Task: Return the lines starting at the one containing "741x391 pixels." and ending at the one containing "Action: 531,55", with both of those lines included and nothing else.
___ Material for this task
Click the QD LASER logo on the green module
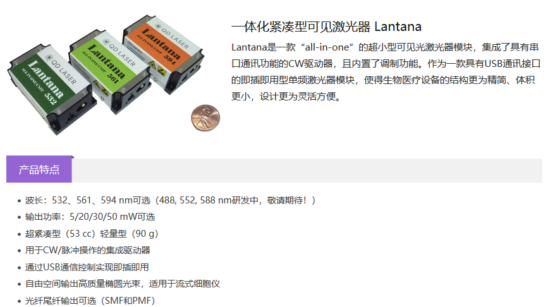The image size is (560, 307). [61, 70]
______
___ Material for this task
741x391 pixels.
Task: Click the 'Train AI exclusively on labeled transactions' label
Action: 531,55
______
Solution to the problem:
741x391 pixels.
Task: Click the 'Train AI exclusively on labeled transactions' label
Action: 531,55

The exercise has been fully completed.